FIG. 1 shows a camera-integrated VTR according to an embodiment of the present invention.
Fig. 2 is a diagram explaining the operation of the device in interval recording mode, and Fig. 3 is a block diagram showing the operation of the device in interval recording mode, and Fig. 3 shows the actual tape recording when 1 minute of recording and P minutes of recording standby time are repeated with the same capacity battery. Figure 4 shows the discharge characteristics of NiCd batteries used in camera-integrated VTRs currently on the market. FIG. 5 is a circuit block diagram of a conventional camera-integrated VTR, and FIG. 6 is a diagram showing an example of system operation state transition of a conventional camera-integrated VTR. 1 is a system control section, 2 is a power supply section, 3 is an imaging device section, 12 is a drum rotation control section, 13 is a capstan rotation control section, 40 is a start/stop switch, 41 is an interval recording switch, 46 is a viewfinder It is. Note that the same reference numerals in the figures indicate the same or equivalent parts.

Claims (1)

[Claims] (1) Capturing a subject image and converting the optical image into an electrical signal,
A means for recording this on a magnetic tape, a capstan rotation control means for transporting the magnetic tape, a drum rotation control means for rotationally driving the magnetic head for recording the electric signal, and confirming the subject image.
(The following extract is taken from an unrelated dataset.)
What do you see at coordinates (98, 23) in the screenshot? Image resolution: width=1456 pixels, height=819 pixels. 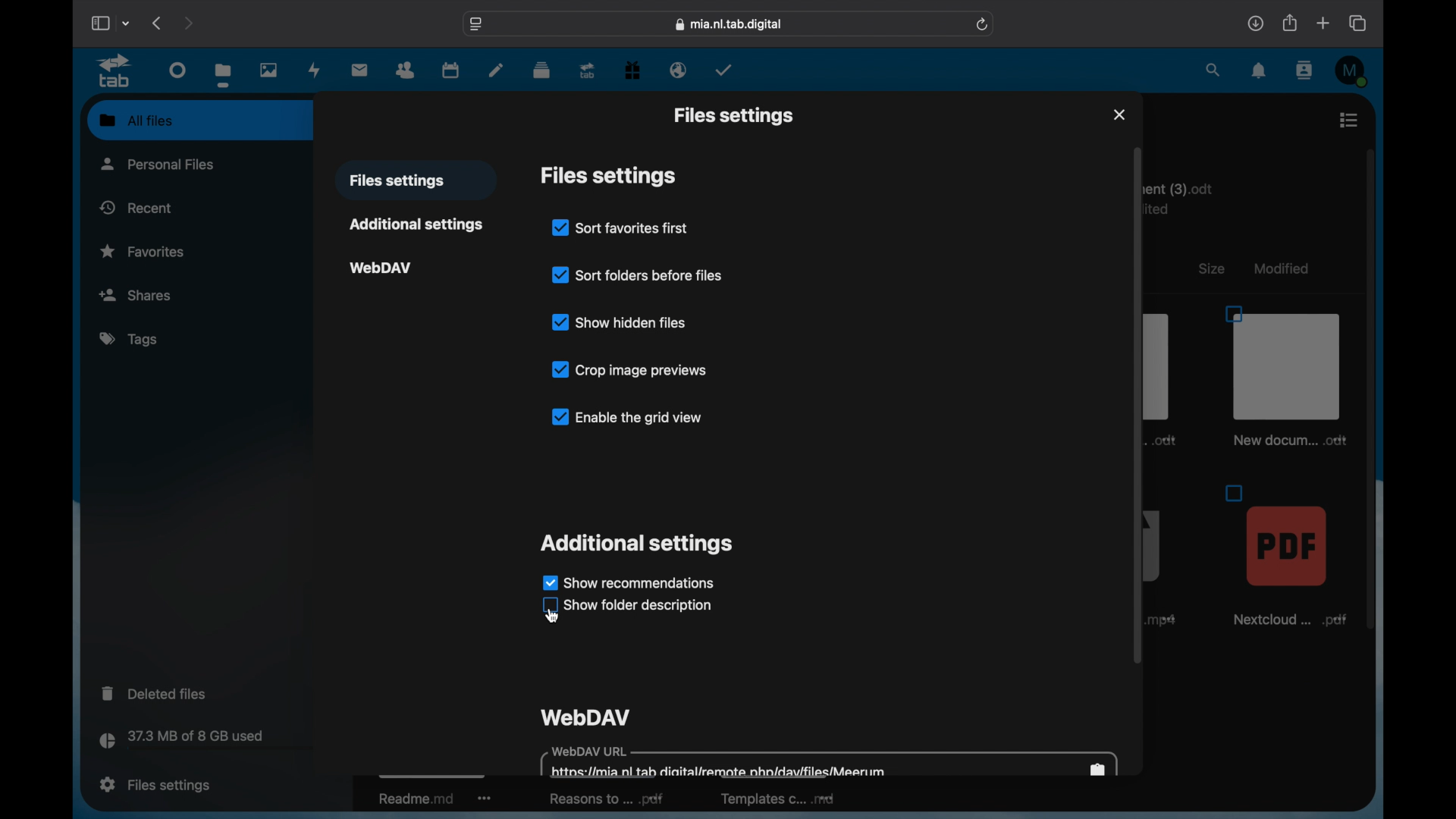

In the camera-integrated VTR, the camera-integrated VTR includes a viewfinder device for recording, and an interval recording mode command means for repeating a fixed recording stop period and a subsequent recording period a plurality of times. A camera comprising means for stopping power supply to at least one of the capstan rotation control means, the drum rotation control means, and the viewfinder device during a specific period following the recording period. Body shape VTR.